[Estimation of and Control Strategies for Pollution Loads from Non-point Sources in the Chenghai Watershed].

The calculation of non-point source (NPS) pollutant loads of nitrogen and phosphorus is the key step in preparing a pollution control plan. This study modified the export coefficient model by taking into account the precipitation, slope, distance between pollution sources and water bodies, and other relevant factors. The NPS pollution load assessment method established in this study can be applied to data-scarce basins and is suitable for plateau lake regions affected by terrain and precipitation. In this study, Chenghai Lake, which belongs to one of the nine major plateau lakes in Yunnan Province, is selected for the case study. This study first verifies the rationality of the improved export coefficient model based on actual observed values, and then utilizes the improved export coefficient model to assess the loads of dissolved nitrogen (DN) and dissolved phosphorus (DP) pollution. As indicated by the results, in 2014, the loads of DN and DP into Chenghai Lake are 158.48 t·a and 24.70 t·a, respectively. The maximum contributions of DN and DP pollution load into Chenghai Lake are from agricultural cultivated land are 46.19% and 48.16%, respectively, in terms of land use.
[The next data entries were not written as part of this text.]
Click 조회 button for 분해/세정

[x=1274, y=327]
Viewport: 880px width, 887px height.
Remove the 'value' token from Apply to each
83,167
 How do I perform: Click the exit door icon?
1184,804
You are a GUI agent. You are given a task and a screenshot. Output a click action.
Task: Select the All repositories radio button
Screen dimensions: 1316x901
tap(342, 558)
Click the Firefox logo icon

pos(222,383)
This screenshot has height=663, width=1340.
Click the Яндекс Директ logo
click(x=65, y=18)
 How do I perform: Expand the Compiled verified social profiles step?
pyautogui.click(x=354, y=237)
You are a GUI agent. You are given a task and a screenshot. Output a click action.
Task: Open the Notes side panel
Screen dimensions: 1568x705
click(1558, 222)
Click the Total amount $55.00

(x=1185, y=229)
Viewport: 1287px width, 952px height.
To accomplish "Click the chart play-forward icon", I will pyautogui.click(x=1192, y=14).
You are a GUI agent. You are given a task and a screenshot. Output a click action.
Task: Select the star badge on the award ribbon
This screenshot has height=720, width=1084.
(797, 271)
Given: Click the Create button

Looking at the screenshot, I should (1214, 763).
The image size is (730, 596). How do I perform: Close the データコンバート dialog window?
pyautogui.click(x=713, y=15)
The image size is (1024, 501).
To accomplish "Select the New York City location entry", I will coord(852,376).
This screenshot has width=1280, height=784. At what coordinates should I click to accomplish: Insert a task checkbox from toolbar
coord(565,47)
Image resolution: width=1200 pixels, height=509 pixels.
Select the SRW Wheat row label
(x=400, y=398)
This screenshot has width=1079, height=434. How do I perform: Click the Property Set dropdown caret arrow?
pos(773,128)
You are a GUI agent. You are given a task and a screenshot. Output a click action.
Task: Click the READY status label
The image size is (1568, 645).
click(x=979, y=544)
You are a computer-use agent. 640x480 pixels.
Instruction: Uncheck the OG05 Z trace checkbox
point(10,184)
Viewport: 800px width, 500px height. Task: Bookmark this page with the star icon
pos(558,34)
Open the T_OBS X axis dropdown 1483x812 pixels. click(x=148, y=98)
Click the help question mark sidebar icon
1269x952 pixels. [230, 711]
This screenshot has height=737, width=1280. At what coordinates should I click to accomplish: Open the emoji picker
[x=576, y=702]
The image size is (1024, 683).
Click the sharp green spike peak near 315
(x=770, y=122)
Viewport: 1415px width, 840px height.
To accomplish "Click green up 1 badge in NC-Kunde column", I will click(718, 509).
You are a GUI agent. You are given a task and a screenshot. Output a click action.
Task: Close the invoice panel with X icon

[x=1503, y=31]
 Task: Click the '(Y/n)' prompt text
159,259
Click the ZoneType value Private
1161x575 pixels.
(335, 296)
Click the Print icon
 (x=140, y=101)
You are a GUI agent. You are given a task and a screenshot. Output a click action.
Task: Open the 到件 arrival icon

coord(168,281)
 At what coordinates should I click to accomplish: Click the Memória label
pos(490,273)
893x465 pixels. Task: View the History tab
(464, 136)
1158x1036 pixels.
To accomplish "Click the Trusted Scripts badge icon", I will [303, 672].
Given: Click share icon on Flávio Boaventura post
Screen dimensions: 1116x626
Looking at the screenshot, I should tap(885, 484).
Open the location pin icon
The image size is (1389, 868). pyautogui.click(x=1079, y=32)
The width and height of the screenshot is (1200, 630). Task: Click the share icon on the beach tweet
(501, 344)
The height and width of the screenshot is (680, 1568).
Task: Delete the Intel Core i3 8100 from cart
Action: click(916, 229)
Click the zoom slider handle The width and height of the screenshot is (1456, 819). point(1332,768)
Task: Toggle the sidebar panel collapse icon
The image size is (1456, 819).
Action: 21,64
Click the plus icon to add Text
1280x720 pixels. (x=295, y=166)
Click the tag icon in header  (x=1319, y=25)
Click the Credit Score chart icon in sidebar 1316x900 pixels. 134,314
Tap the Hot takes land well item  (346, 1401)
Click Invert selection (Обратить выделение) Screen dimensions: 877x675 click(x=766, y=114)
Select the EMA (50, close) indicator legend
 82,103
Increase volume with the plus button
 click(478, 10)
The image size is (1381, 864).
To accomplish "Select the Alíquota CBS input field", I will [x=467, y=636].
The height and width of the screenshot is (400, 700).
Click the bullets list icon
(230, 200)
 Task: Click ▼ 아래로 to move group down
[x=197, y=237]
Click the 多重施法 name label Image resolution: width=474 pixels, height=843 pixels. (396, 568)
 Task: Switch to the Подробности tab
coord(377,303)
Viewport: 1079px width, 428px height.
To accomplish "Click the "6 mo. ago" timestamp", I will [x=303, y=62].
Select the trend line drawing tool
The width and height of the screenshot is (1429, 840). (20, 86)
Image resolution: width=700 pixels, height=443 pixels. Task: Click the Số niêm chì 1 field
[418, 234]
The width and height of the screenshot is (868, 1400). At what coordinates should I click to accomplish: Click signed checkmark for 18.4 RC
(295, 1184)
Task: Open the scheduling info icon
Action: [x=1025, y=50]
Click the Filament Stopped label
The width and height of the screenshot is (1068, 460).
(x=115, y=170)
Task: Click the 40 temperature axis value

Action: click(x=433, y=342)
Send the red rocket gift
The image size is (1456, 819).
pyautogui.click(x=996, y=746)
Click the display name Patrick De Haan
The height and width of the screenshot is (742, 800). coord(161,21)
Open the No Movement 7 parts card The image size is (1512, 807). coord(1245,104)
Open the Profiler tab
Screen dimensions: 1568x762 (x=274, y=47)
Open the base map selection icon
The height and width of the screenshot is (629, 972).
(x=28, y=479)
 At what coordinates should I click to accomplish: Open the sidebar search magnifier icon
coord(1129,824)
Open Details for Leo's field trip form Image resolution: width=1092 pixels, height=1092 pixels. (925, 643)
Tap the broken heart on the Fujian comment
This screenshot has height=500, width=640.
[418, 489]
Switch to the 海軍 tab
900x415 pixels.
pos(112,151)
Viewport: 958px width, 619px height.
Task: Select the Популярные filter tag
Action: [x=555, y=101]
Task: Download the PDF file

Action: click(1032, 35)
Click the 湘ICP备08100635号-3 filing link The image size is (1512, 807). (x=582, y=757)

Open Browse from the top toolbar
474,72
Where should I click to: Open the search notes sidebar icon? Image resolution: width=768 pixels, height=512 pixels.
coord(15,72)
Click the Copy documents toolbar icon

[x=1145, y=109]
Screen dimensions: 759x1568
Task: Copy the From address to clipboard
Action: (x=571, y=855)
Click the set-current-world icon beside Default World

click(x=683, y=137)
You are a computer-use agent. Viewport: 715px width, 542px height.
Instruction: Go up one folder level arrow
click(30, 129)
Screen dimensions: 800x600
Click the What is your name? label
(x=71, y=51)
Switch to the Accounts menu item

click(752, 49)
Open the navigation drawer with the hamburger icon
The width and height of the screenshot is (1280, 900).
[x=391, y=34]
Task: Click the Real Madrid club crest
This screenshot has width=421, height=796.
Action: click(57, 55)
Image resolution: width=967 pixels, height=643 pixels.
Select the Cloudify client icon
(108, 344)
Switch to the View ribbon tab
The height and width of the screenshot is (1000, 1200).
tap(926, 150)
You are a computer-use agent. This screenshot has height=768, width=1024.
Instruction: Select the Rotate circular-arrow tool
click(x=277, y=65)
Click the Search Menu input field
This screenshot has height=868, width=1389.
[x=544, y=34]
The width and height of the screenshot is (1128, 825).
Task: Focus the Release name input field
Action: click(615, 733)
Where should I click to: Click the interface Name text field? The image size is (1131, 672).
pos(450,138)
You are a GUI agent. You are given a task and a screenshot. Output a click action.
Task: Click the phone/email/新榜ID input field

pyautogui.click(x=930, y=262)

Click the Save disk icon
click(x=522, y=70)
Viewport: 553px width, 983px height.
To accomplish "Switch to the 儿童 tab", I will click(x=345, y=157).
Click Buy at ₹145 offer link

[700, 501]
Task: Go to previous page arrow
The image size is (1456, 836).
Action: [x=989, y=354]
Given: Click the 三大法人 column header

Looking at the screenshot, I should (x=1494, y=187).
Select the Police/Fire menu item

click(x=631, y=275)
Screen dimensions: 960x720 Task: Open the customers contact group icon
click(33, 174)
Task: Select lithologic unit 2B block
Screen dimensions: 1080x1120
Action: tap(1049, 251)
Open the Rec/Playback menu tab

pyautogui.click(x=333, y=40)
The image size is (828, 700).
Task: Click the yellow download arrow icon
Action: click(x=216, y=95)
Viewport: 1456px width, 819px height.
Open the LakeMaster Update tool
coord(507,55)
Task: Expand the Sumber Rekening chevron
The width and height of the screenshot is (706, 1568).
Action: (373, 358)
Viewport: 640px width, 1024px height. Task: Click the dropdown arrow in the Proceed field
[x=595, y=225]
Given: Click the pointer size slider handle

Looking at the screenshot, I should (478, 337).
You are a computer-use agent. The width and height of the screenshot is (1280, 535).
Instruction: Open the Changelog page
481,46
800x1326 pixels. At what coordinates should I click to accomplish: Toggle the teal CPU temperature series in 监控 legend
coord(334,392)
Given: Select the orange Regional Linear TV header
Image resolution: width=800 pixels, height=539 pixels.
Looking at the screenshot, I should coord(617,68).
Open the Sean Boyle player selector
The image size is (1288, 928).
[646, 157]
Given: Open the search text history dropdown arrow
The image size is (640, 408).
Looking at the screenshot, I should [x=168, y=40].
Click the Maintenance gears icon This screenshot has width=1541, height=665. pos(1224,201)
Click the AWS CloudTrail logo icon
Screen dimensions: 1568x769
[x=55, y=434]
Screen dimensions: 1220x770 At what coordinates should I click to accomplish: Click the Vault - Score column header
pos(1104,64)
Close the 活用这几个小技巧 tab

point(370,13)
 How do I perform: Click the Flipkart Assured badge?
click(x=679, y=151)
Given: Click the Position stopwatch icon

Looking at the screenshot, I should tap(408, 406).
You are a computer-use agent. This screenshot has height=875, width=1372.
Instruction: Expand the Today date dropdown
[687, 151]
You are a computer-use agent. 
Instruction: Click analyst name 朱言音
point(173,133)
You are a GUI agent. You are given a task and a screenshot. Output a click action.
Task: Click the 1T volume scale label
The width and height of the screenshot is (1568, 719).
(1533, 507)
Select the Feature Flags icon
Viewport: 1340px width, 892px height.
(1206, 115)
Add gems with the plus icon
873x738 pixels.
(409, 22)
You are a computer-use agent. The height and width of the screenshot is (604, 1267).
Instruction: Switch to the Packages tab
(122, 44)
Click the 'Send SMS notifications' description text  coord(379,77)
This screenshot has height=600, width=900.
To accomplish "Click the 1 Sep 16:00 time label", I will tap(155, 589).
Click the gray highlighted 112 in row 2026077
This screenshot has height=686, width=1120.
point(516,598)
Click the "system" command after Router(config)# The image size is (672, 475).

The results present a relatively consistent spatial distribution of DN and DP that indicates that the south bank is a key area for governance. Livestock and rural living are the main pollution sources influencing the load of DN and DP into Chenghai Lake and should be prioritized for control. If the pollution from rural living, livestock, fertilizer loss, and land use can be effectively controlled, the load of DN and DP into Chenghai Lake will be decreased by a maximum of 38.47% and 40.76%, respectively. The results of this study suggest that the improved export coefficient model can be applied for study of the NPS pollution assessment of plateau lake regions and can provide a theoretical basis for the NPS pollution control of the Chenghai Lake basin.